* BEGIN Document text *

Druid -Spark Tranquility

I want to be able of use druid to insert data into Historical Nodes and RealTime Nodes for later query combine data on broker Nodes.

I would like to know what are the right way to do that. Im receiving data through a broker ,im parsing it and then i want to :

(1) - Insert those data on real time nodes through scala. Is tranquility the right way of do that?

(2) - Later, periodically i want to write all the same data on historical layer. How can i do that through scala?I suppose tranquility don’t write data on historical layer.

(3) - At any time i want to be able to query broker nodes? i supposed tranquillity don’t do it either? What is the alternative. I want do that through scala.

Thanks!

see inline

(1) I will give a try on Storm,

(2) I pretend to override data from realtime node when i insert data to the same timestamps like on lambda architecture. So iḿ computing my own batch views and then i want to insert it to historical layer to override the real time view. Am not on right way?

(3) Right!

Thanks!

(2) For lambda architecture

(a) you would setup storm-tranquility -> realtime nodes , so that you continue to send events to druid as they arrive. this will keep on generating segments inside druid.

* END Document text *
* BEGIN Supplied data *

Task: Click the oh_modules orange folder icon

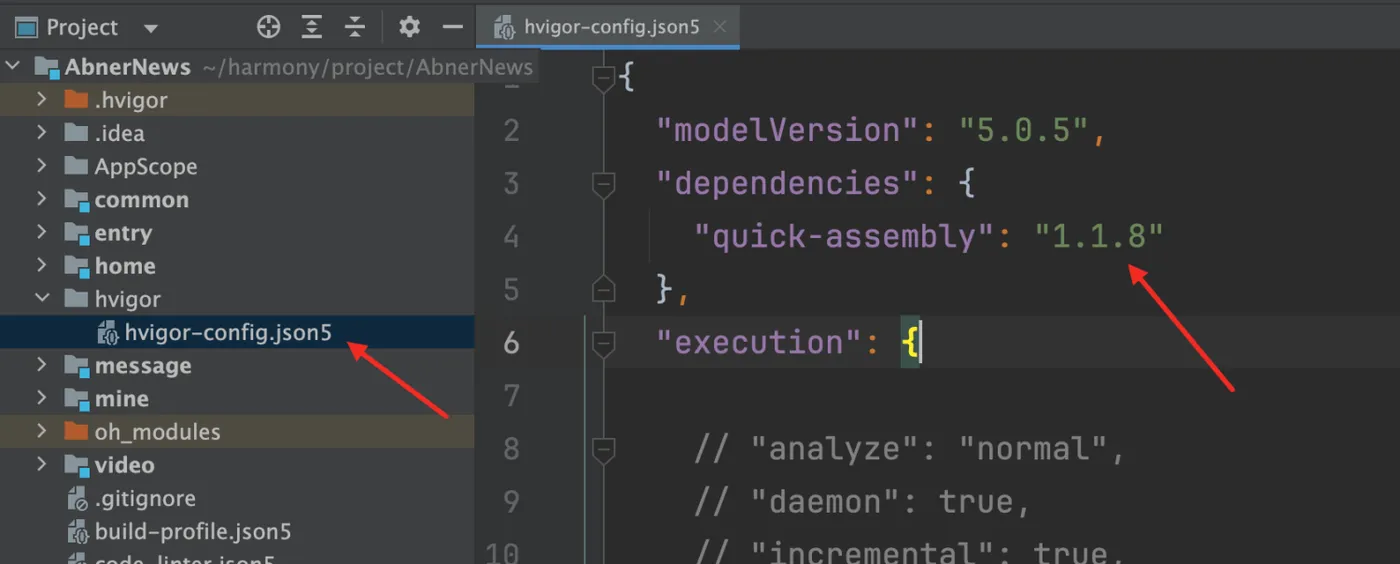Action: click(76, 432)
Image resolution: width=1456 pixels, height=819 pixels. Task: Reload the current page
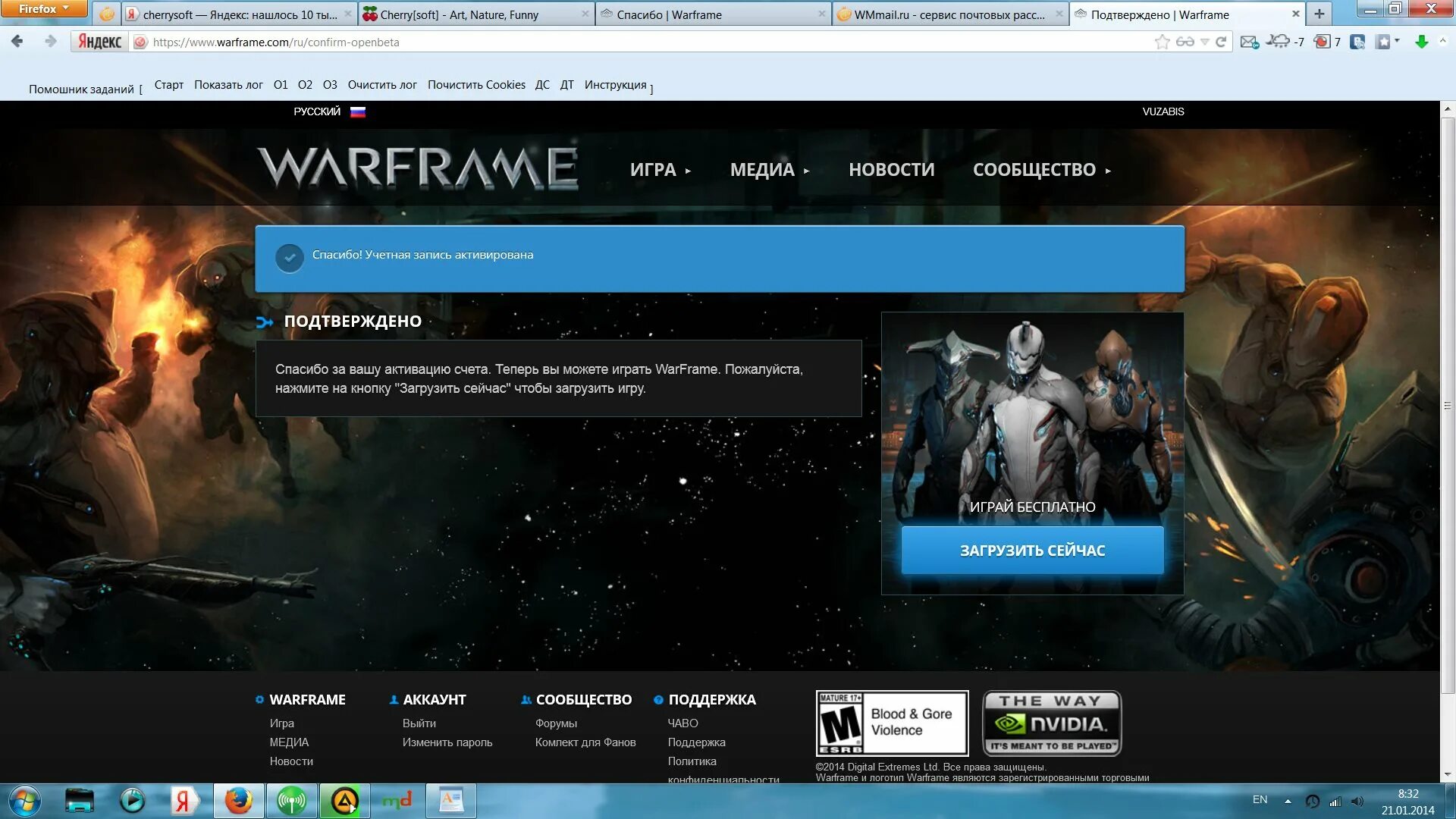click(x=1221, y=42)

* END Supplied data *

### [What to work on]
[1] Say whether each statement agrees with the Druid thread, answering yes or no and quoting the words of the thread that decide it: (a) The poster wants to insert data into real-time nodes through Scala. (b) The poster supposes Tranquility writes data to the historical layer. (c) The poster says they will try Spark.
[2] Continue the Druid thread from the end of its last sentence.
The lines have nothing to do with the Druid thread.

### [Answers by task]
[1]
(a) Yes: "Insert those data on real time nodes through scala"
(b) No: "I suppose tranquility don’t write data on historical layer"
(c) No: "I will give a try on Storm"

[2]
(b) after realtime ingestion is over for a particular interval, you can take raw data for same interval and ingest it into druid via batch ingestion (http://druid.io/docs/latest/Batch-ingestion.html ) which will create the segments for same interval again. now, new segments will automatically override the old segments which were created via realtime ingestion.

– Himanshu

Hi Rafael, going back to the original question in the topic, were you thinking of using Spark Streaming and sending events to Druid? Tranquility currently supports Storm and Samza, but you can extend it to also use Spark Streaming.

Tranquility is only used for realtime ingest and not for batch ingest. Druid supports a hadoop-based batch ingest method as the recommend way of loading large static files.

Druid’s default query language is JSON over HTTP. There are several libraries (http://druid.io/docs/latest/Libraries.html) for using other languages to query Druid.